Superficially, Jesus’ teaching regarding the importance of denying the immediate promptings of nature on behalf of goodness and truth is the capstone of the teaching of Aristotle’s ethics, a doctrine he shared with the Stoics, whose message was the importance and necessity of bearing suffering nobly, and if they did not so much teach about the importance of the pure inner life, they surely understood that to be human was to resist cowardice and despair and overweening pride. A Stoic might say: “Stand tall before adversity and be comforted in the knowledge that your resistance to the lower self is truly human.” This had been the common teaching of the best of the philosophers for centuries. It had produced aspiration and courage, but souls had not been healed so that their desire would be for God and goodness. The law had not been put in the human heart.
To this philosophic attempt to be truly human Jesus added a supernatural calling empowered by the supernatural gift of His enabling Spirit. Jesus said, when I go away I will send the comforter, who will strengthen and guide you when you face moral adversity. When you do resist temptation I am with you. When you are tempted to deny me, I am with you. Rely on me; if you rely on nothing more than yourself you will fall. But when you give your life for me and my gospel, I am there to receive you into my presence forever. And second, there is the final verse: Our hard won victories over temptation are not achieved noy only for ourselves but for Christ and His gospel.
What this leads to is a culture in which Jesus’ advice that true life requires taking up the cross of discipline and even suffering, while it is subtly mocked and often ignored by ‘the world,’ among Christians defines the path of that life which is pleasing to God. They know that to try to realize one’s natural self is to lose that real self of intellect and will, which loss is in the end the death of the soul. The heroes of the twenty-first century are those mothers who educate their children for the Christian life of duty and restraint motivated by love, and the fathers who every day care for their family by doing their duty, taking up their cross and following Christ. The world around us does not descend into chaos immediately and completely because the created good, warped by sin, still contains and sponsors the outline of conventional decency, but we see that standard, always weak, now become useless as it retreats before the powerful forces of naturalism.

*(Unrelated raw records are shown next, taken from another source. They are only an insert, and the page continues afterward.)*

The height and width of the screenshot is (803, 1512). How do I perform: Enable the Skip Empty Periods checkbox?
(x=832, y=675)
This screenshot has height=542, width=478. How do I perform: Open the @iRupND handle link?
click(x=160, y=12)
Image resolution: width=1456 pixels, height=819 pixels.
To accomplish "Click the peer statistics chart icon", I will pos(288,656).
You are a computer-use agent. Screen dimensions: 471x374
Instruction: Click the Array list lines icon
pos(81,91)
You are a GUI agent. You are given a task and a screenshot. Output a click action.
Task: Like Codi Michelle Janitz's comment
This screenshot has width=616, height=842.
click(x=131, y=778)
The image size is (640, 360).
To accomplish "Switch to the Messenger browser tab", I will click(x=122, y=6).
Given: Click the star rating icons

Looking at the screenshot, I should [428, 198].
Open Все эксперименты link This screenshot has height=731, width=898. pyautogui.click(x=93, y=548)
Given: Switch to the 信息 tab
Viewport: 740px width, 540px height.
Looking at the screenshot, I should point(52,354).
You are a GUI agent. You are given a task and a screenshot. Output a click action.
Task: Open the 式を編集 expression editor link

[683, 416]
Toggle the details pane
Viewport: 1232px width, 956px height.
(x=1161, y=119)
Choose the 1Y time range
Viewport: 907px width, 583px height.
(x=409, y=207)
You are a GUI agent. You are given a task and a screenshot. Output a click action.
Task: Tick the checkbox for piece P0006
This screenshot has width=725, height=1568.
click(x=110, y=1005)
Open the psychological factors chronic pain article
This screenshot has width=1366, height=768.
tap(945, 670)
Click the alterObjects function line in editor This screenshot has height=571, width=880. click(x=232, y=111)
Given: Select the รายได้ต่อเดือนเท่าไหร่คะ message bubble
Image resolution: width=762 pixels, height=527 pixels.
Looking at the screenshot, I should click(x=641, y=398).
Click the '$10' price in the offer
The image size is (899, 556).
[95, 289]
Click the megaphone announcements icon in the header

To meet the high standard of companionship with Jesus, the giving up of the supposed rewards of the ‘natural’ life must be for the sake of Christ if we would find our true selves. Contrary to appearances, this life is not a lonely life, because it is lived in and with Christ, whom to know sacramentally and in prayer is peace passing understanding and joy in anticipation of good things to come. It is ironic that in a world dedicated to humanitarian causes that minister to the necessities of this life, among people many of whom labor to present the basest passions as the ‘natural’ best, in their desire to satisfy their ‘natural’ selves, are not easy to distinguish in principle from the cat in the kitchen; in this world in which passions rule, the only true humanity is to be found in this Christian communion, among those who deny themselves for the kingdom of God.